Democracy and Terrorism in Nigeria: An Empirical Assessment
Victoria Hauwa Ibrahim
Abstract
This study empirically investigates both the political and socio-economic determinants of terrorism in Nigeria by conducting a series of negative binomial regressions over the time period of 1999-2013. The study analyzed first the effect of a range of political variables like democratic participation, political competition and institutional constrains on the counts of terrorist incidents. Then the study probes the effect of the socioeconomic variables: GDP per capita, economic growth, and trade openness. The study lends credence to the hypotheses that greater democratic participation, political competition, and executive constraints increase the counts of terrorist events in Nigeria. Moreover, the study finds no strong empirical evidence to suggest that economic development reduces terrorism in Nigeria.
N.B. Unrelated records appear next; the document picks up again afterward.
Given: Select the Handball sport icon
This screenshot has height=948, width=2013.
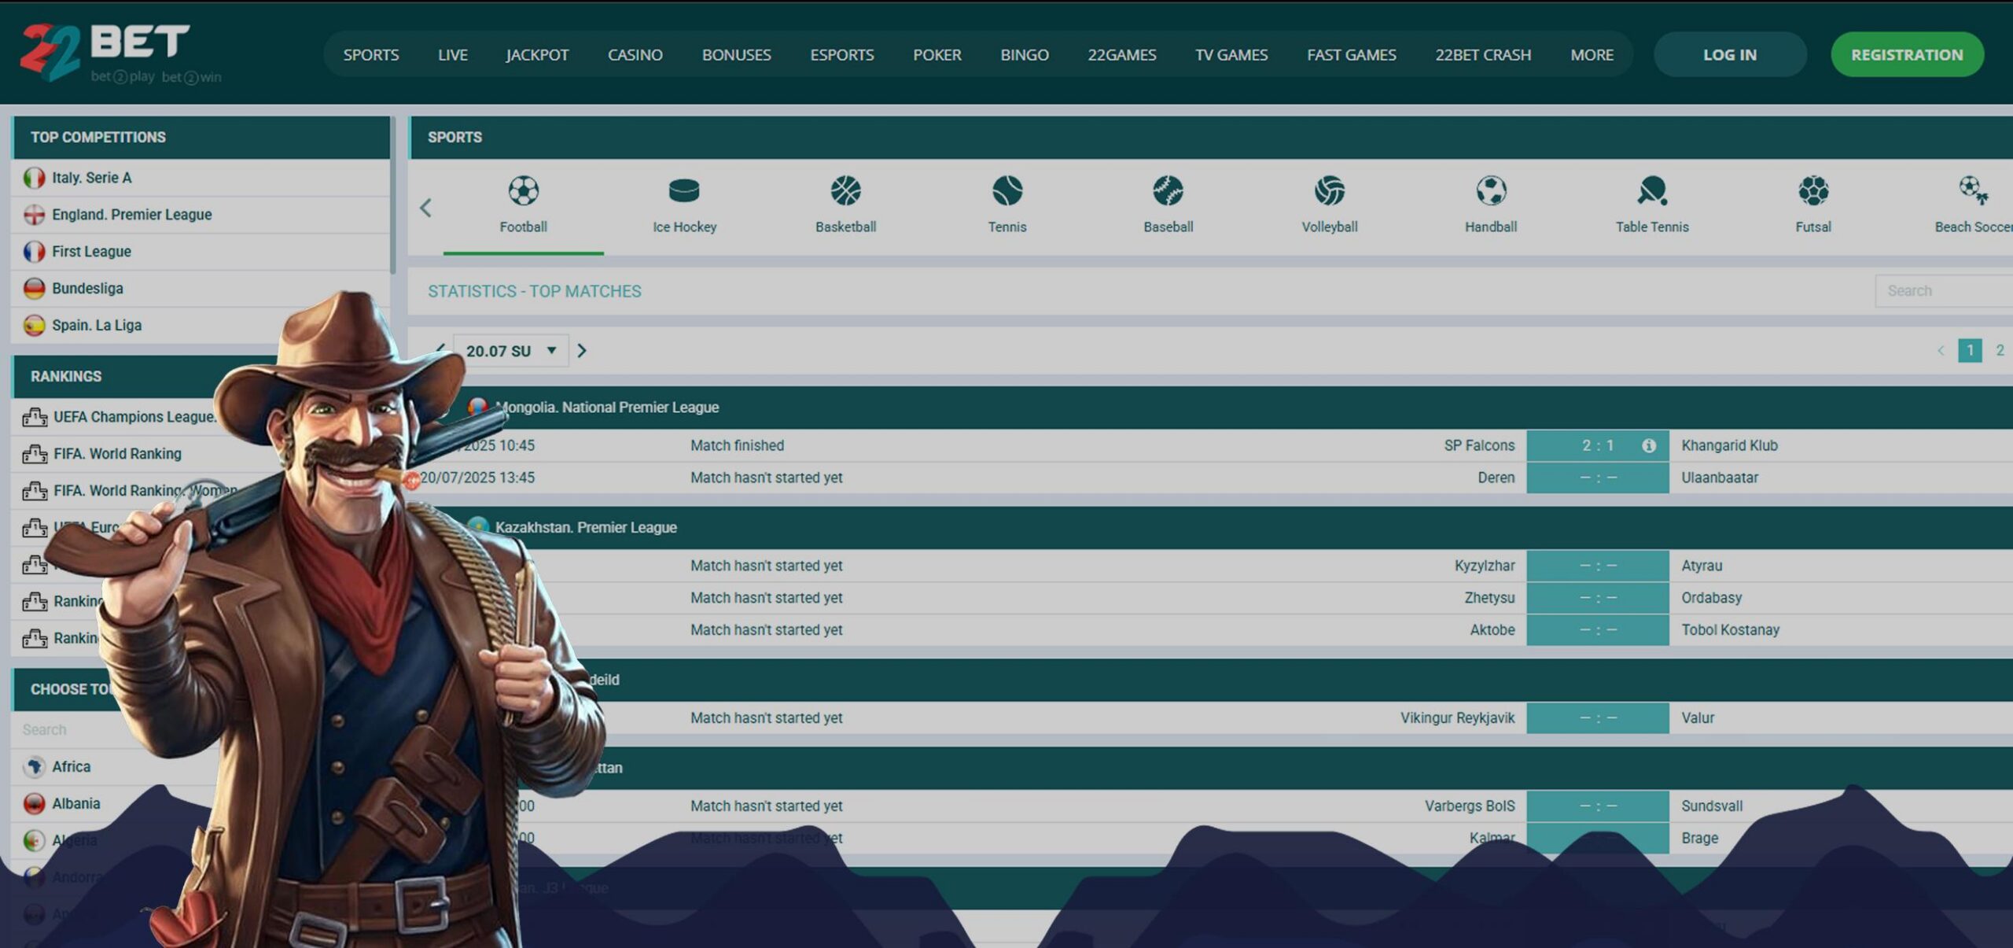Looking at the screenshot, I should [x=1490, y=191].
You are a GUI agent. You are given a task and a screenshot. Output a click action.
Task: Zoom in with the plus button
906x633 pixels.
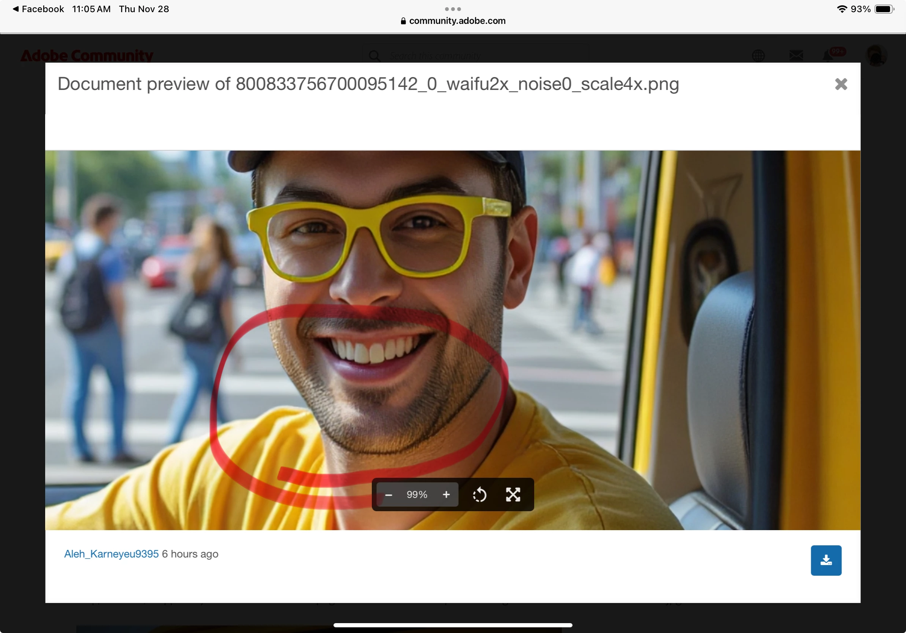tap(446, 495)
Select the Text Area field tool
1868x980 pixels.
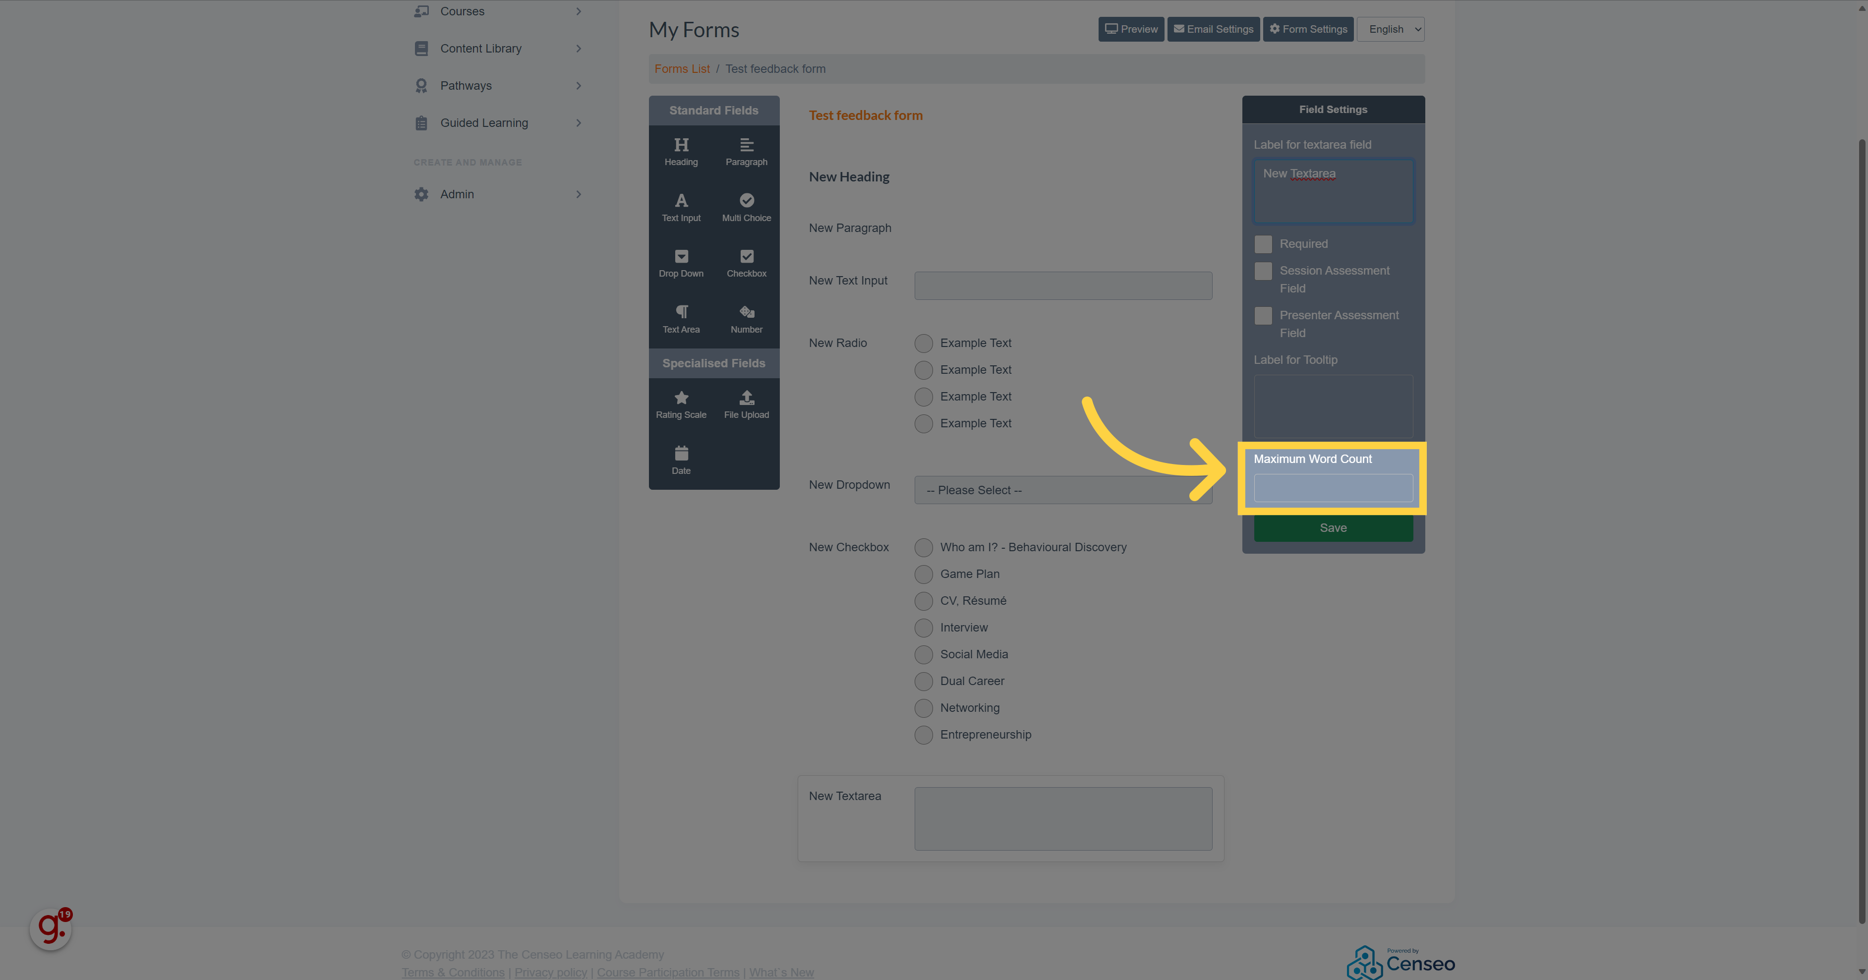click(x=681, y=319)
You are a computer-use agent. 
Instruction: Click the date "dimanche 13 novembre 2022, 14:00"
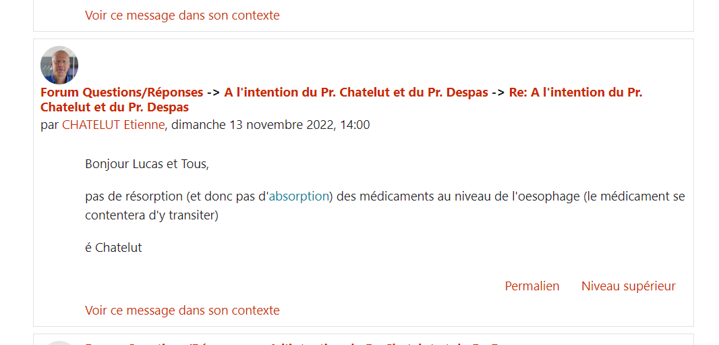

The results show that modernization pressures and changing economic conditions has a small and significantly negative effect on terrorist incidents, Furthermore, contrary to the terrorism empirical literature, the results display that trade openness has a significant and positive relationship with terrorism in Nigeria, albeit a small one. The robustness checks, deploying an alternative dependent terrorist variable and a nationwide security poll carried out by NOIPolls to gauge the perception of Nigerians on the major causes of terrorism, yield very similar sets of results. The overall pattern of relationships remains essentially identical.